▶ [SOURCE MATERIAL]:
* begin *

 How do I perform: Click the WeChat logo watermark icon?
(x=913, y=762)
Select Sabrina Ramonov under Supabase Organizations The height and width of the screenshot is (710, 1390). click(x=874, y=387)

* end *
* begin *

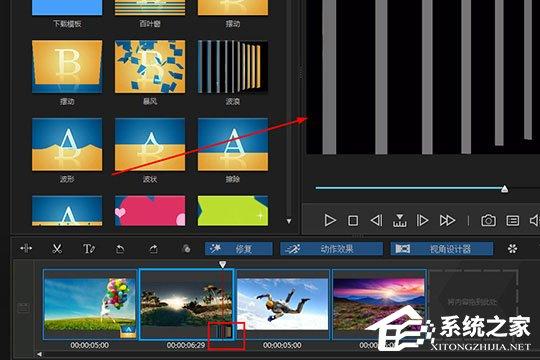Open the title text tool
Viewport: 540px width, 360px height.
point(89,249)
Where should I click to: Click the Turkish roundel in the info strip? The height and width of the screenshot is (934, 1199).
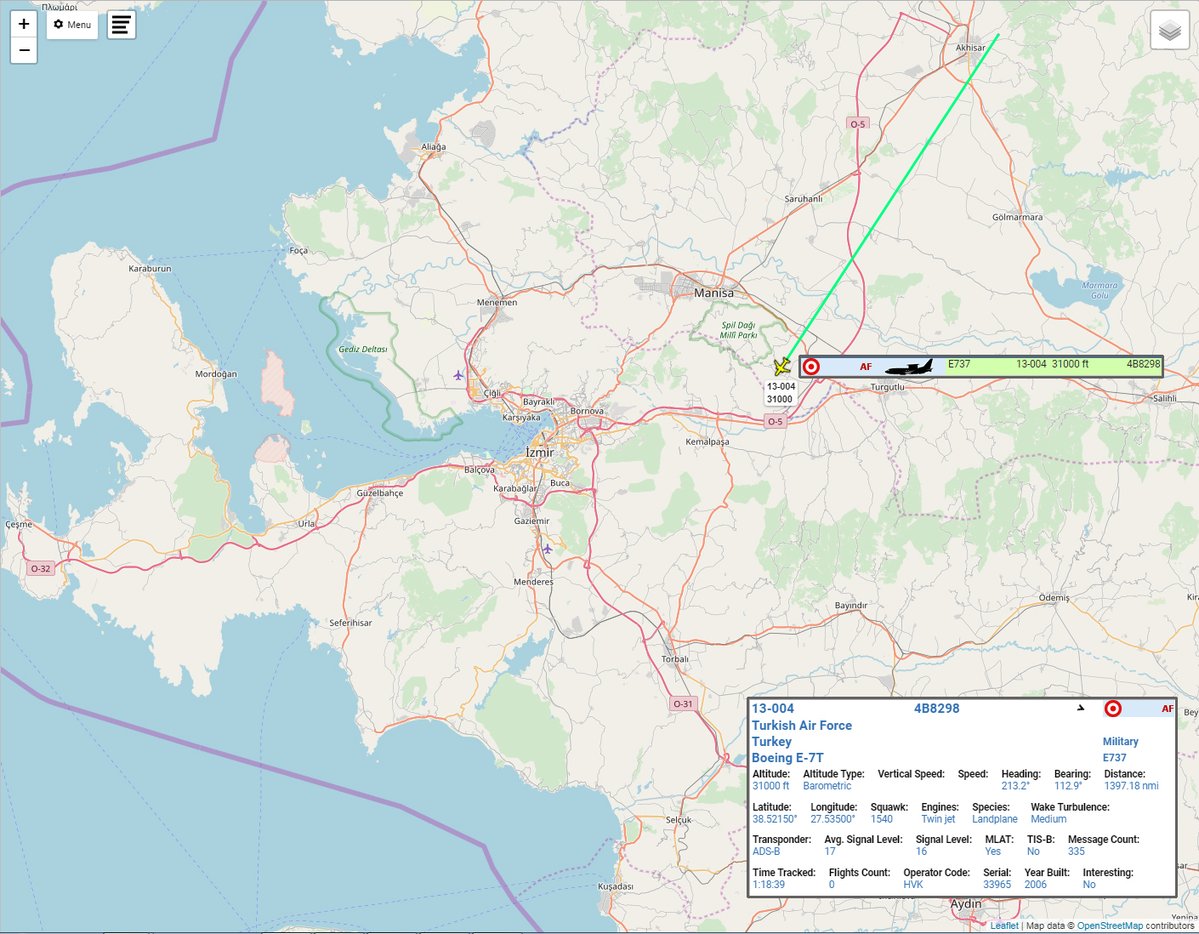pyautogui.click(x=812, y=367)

* end *
* begin *

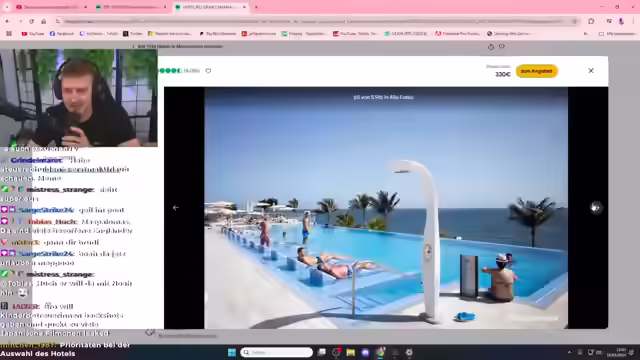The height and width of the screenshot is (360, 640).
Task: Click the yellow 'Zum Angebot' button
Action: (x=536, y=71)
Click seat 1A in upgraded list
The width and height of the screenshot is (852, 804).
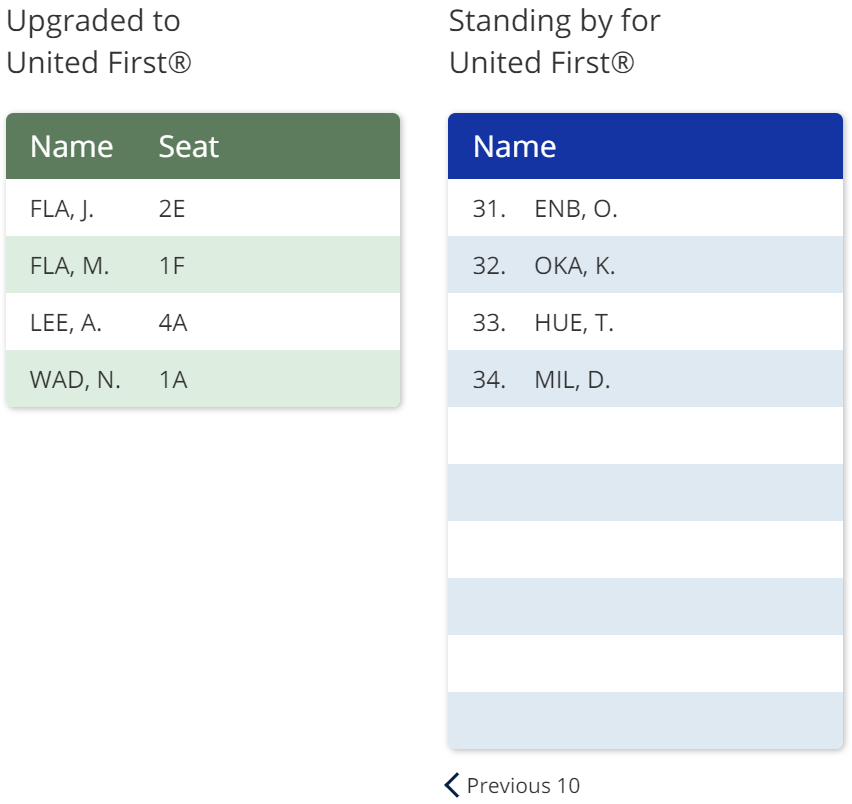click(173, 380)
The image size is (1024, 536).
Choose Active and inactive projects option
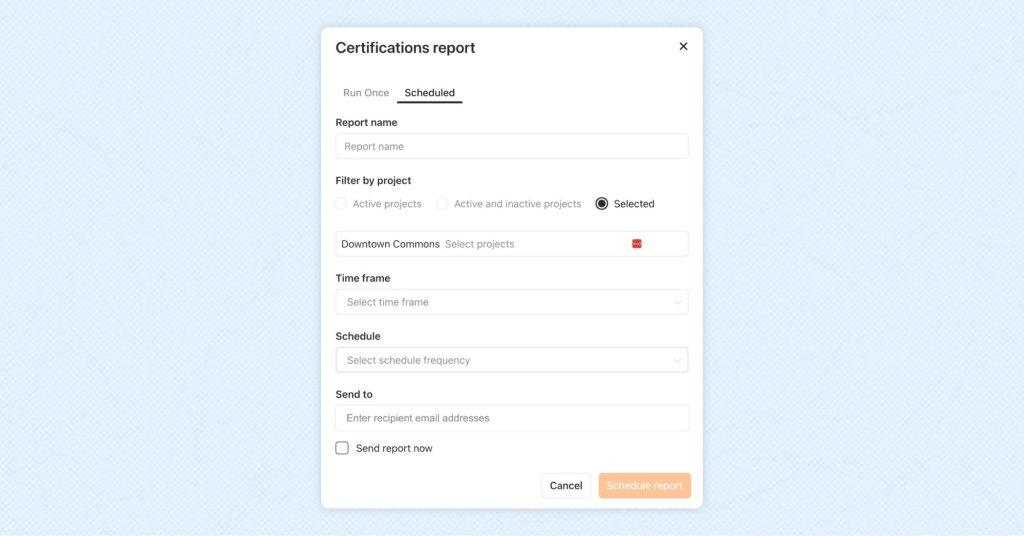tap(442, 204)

* end *

▶ [YOUR GOAL]: Copy the lines from the one that contains "How do I perform: Click" through the one that contains "Select Sabrina Ramonov", both included. Leave every line as it is, except increase each coordinate in the answers by 109.

▶ [RESPONSE]:
 How do I perform: Click the WeChat logo watermark icon?
(x=1022, y=871)
Select Sabrina Ramonov under Supabase Organizations The height and width of the screenshot is (710, 1390). click(x=983, y=496)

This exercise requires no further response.